In the years he hid his sexuality from his children and village neighbors, Xiyadie would take short-bladed scissors to rice paper and give shape to unfulfilled dreams.

At first glance, his creations conform to traditional cutout designs of animals and auspicious symbols adorning doorways and windows in China. But a closer look at the shapes — birds, butterflies and blossoms perched on twisty vines — reveals bodies conjoined in the throes of intimacy or separated by brick walls.

The artist, 60, who goes by the pseudonym Xiyadie, was born in a farming village in northern China, and he creates queer paper cuts. Paper cutting is a folk tradition dating from the Eastern Han dynasty (25-220 C.E.) that involves cutting crisp lines and shapes into folded layers of rice paper. It’s about excising the negative space to reveal the picture inside.

Xiyadie’s home province of Shanxi was a hub for folk art; in his hometown, paper cuts marked births, weddings and Lunar New Year celebrations. The women in the village passed on the craft to their daughters and daughters-in-law. Xiyadie said he learned it by observing his mother and village matriarchs.

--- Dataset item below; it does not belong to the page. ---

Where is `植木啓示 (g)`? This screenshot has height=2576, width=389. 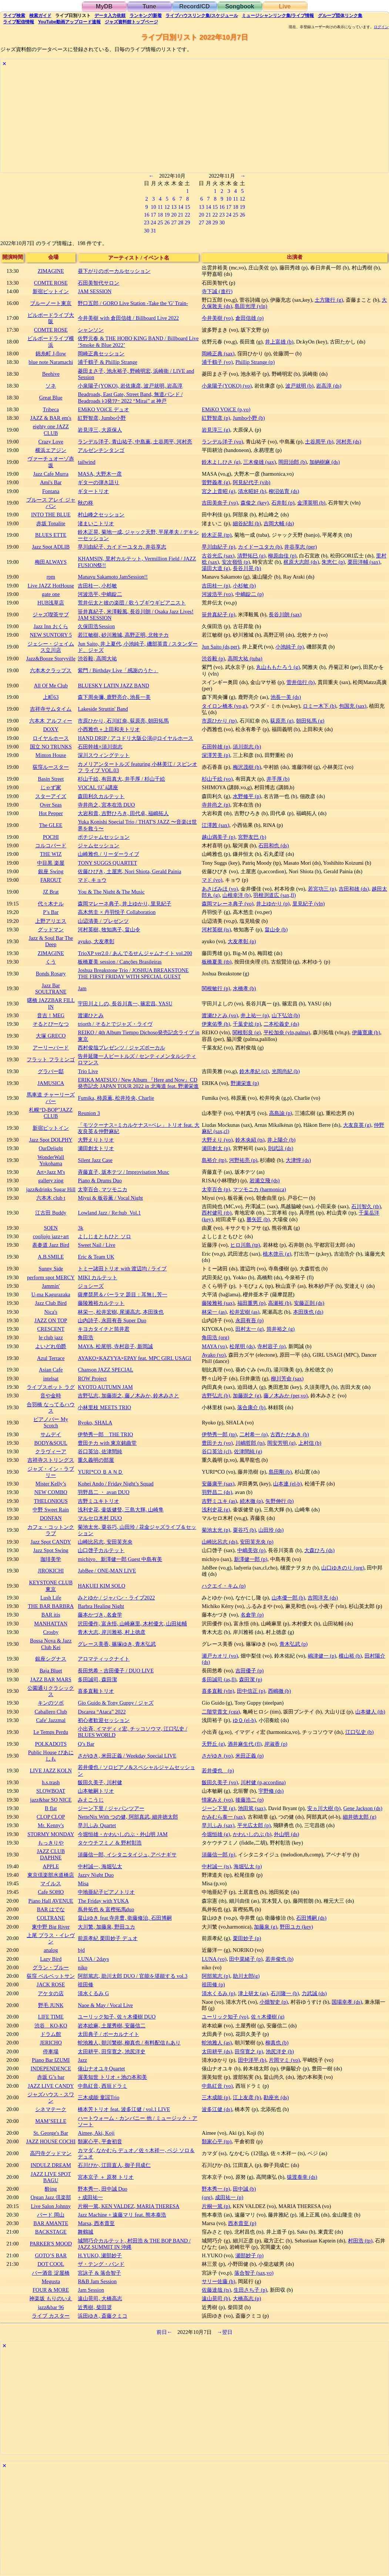 植木啓示 (g) is located at coordinates (277, 1254).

He mostly cut freehand, sometimes using indentations he made with his fingernails as outlines, then dyed his creations with green, pink, red and yellow pigments. He began making homoerotic paper cuts in the 1980s as he struggled with his closeted sexuality, but for many years he kept these works to himself.

Until 1997, gay people in China risked being persecuted; homosexuality was not removed from the official list of mental disorders, maintained by the Chinese Society of Psychiatry, until 2001.